While the general consensus has been that data is the new oil, the current question, for businesses at least, is how to harness this new oil to improve their customer-facing services.
During AIM’s Data Engineering Summit (DES) 2024, NoBroker Data Sciences and Engineering director Zaher Abdul Azeez highlighted why GenAI is the perfect solution to this, especially when it comes to gaining meaningful data out of unstructured human conversations.
“These (customer conversations) are very subjective, very conversational where standard variables are not readily available for analytics. This data is a goldmine, especially for businesses that rely on customer experiences,” he said, during his talk on ‘Navigating Data Chaos: Using Gen AI to Extract Structured Insights from Unstructured Customer Data’.
As mentioned by Azeez, customer conversations are incredibly valuable to C2C businesses like NoBroker in gaining valuable feedback. While the familiar note at the start of most customer care calls – “this call is being recorded for quality and training purposes” – has been a common occurrence for nearly a decade and a half, GenAI, Azeez says, can help parse these conversations for more than just quality and training.
“Generative AI lets us do a bunch of things. You have a broad spectrum of NLP capabilities, where LLMs let you do a variety of language tasks. So unlike conventional NLP applications where you have to build specific models for specific tasks, LLMs let you do a broad spectrum of stuff. And most importantly, it understands unstructured human conversations,” said Azeez.
This ability to understand unstructured human conversations is particularly important. While recordings are currently being reviewed manually, specifically to understand the customer experience, as well as to understand whether ratings given are accurate, the entire process is incredibly labour intensive.

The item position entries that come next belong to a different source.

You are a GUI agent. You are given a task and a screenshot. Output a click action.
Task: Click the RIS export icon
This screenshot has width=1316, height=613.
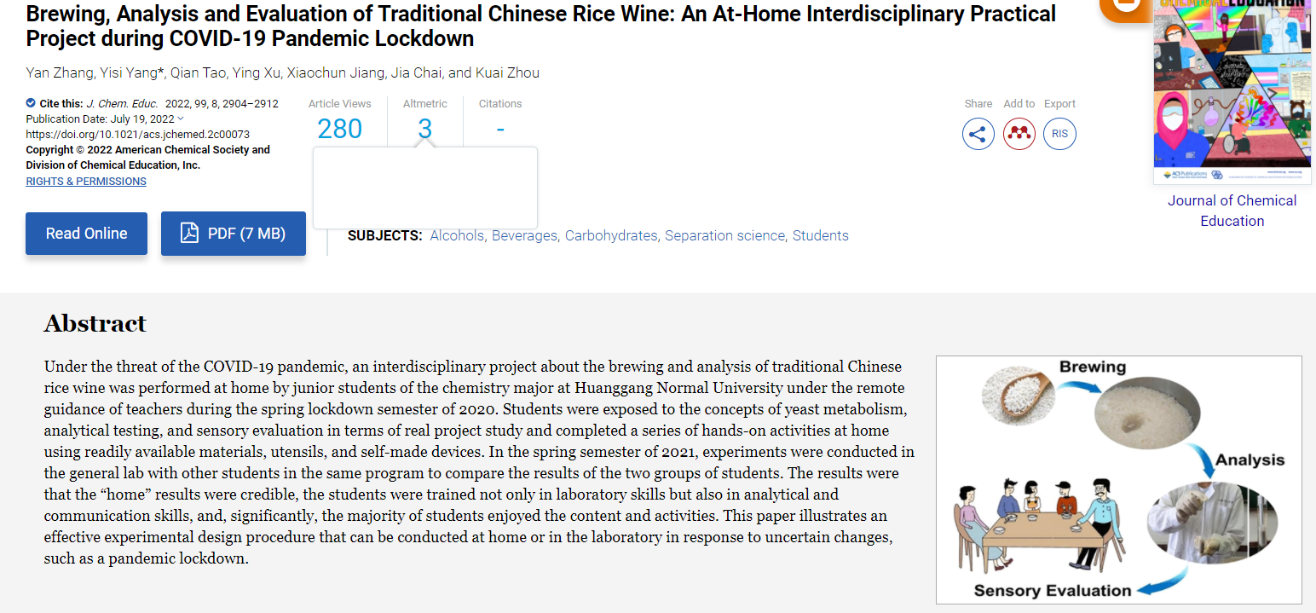[1059, 134]

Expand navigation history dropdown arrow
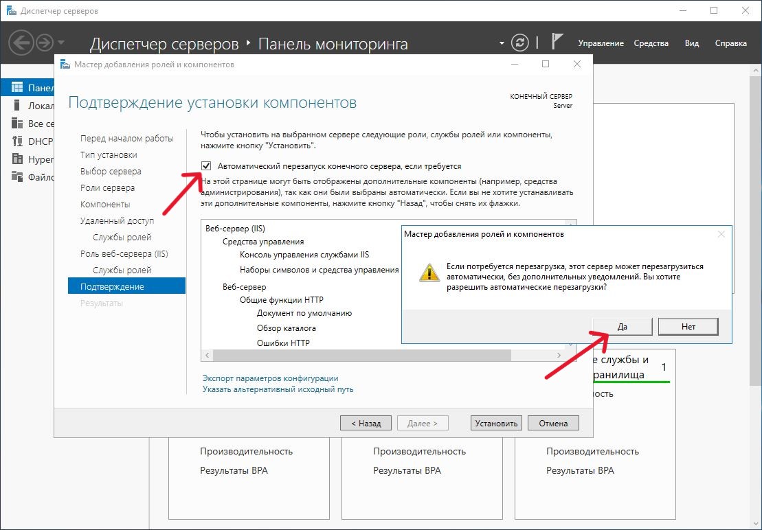pyautogui.click(x=62, y=43)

“I focus on customer conversation because GenAI is very good with customer conversations. GenAI gives a very natural interface on top of being able to understand human languages and conversations in your business are a lot,” he said.
What About For the Customer?
On the other hand, while GenAI can help parsing unstructured data, Azeez also pushed the thought of using GenAI to have more interactive and natural customer service chatbots, especially when it comes to understanding context, which was not previously possible.
In a demo, Azeez showcased a chatbot that NoBroker was working on, which allowed the customer to verbally converse with the chatbot in order to parse their needs, budget and contact details. In addition, the bot was also able to advertise certain NoBroker products based on contextual hints.
“Human-like context aware response generation is something which generative AI can do. Especially when you talk about bots. Bots have been conventionally built with flows, diagrams, duties, etc. With LLMs and GenAI, you can do varying contextual conversations with your customers,” Azeez said.
Voice-based GenAI customer service reps are increasingly becoming a reality, with several larger companies already working on voice capabilities for their LLMs.
Recently, OpenAI came out with GPT-4o, which showcased voice capabilities, and Google did the same this month with Project Astra.
With this seemingly being the path taken for businesses, AI-based customer reps could become a thing of the near future.